= Genetic policy of the United States =

Genetic testing is the analysis of human genes, proteins, and certain metabolites, in order to detect inherited disease-related propensities. These tests can predict the risk of disease in adults, as well as establish prenatal and infant prognoses. The benefits can be substantial, but so can the risks. The possible adverse consequences of genetic tests include discrimination in employment and health insurance and breaches of privacy. Government policies are therefore needed to assure the proper use of genetic tests. The first piece of federal legislation came into effect in 2000.

A second federal law, the Genetic Information Nondiscrimination Act (GINA), has two parts. Title I prohibits genetic discrimination in health insurance. Title II prohibits employment discrimination.

==Federal legislation==
The first of two pieces of federal legislation to directly address the use of genetic information in the United States was the Executive Order Protecting Federal Employees. Signed into law by U.S. President Bill Clinton on February 8, 2000, the Executive Order prohibited all federal agencies and departments from using genetic information to discriminate in the hiring or promoting of federal employees. The Executive Order was endorsed by the American Medical Association, the American College of Medical Genetics, the National Society of Genetic Counselors, and the Genetic Alliance. The Executive Order also provided explicit genetic privacy regulations within the federal government.

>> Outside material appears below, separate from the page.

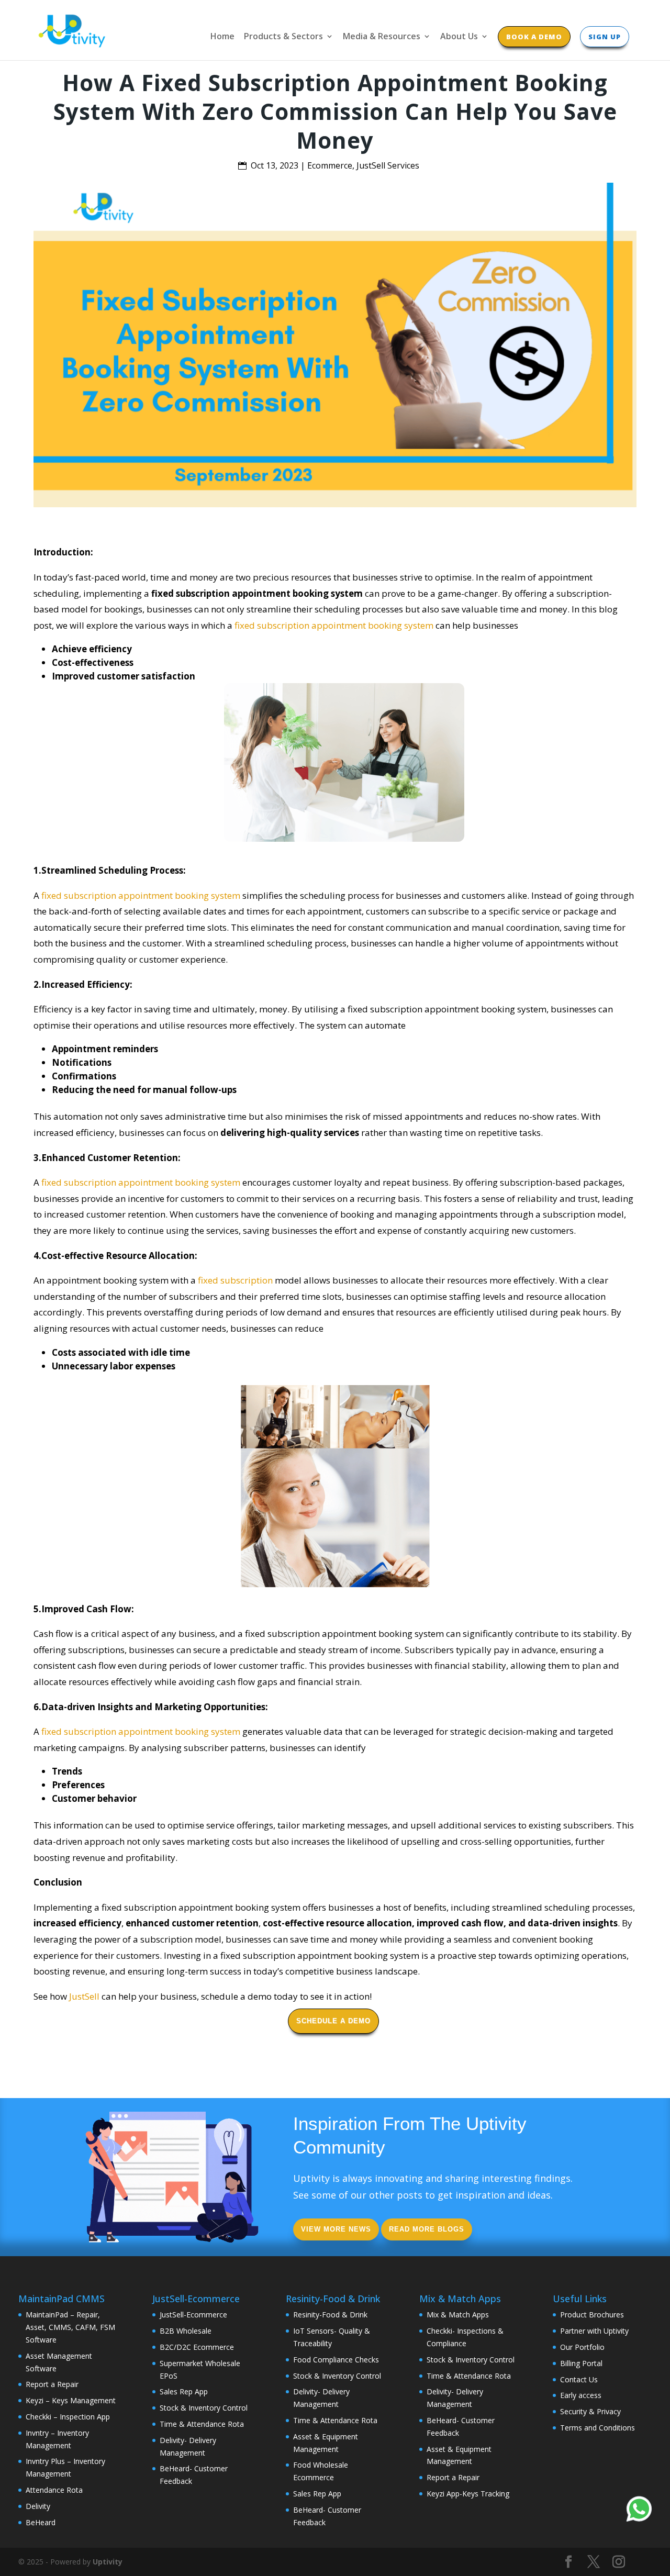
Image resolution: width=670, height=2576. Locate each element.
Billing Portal (581, 2363)
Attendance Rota (54, 2490)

The second piece of federal legislation to address the use of genetic information and discrimination in the United States was the Genetic Information Nondiscrimination Act (GINA) of 2008. GINA protects U.S. citizens from genetic discrimination in employment as well as in health care and health insurance. The bill was signed into law on May 21, 2008, by President George W. Bush. Prior to the introduction of GINA in 2003, several bills of similar intent were introduced: the Genetic Privacy and Nondiscrimination Act of 1995, the Genetic Fairness Act of 1996, the Genetic Information Nondiscrimination in Health Insurance Act of 1995 and the Genetic Confidentiality and Nondiscrimination Act of 1996.

GINA laws do not protect people from genetic discrimination in every circumstance. It does not apply when an employer has fewer than 15 employees. It does not cover people in the U.S. military or those receiving health benefits through the Veterans Health Administration or Indian Health Service. GINA also does not protect against genetic discrimination in forms of insurance other than health insurance, such as life, disability, or long-term care insurance.

==State legislation==
Currently, legislation pertaining to the use of genetic information and genetic discrimination at the state level varies by state. The first state laws regarding genetic information were typically designed to prohibit genetic discrimination, including prohibiting employers from demanding workers and applicants to provide genetic information as a condition of their employment. More recent laws have permitted individuals to undergo genetic testing when that individual is filing a compensation claim or has requested the test to demonstrate susceptibility to potentially toxic substances.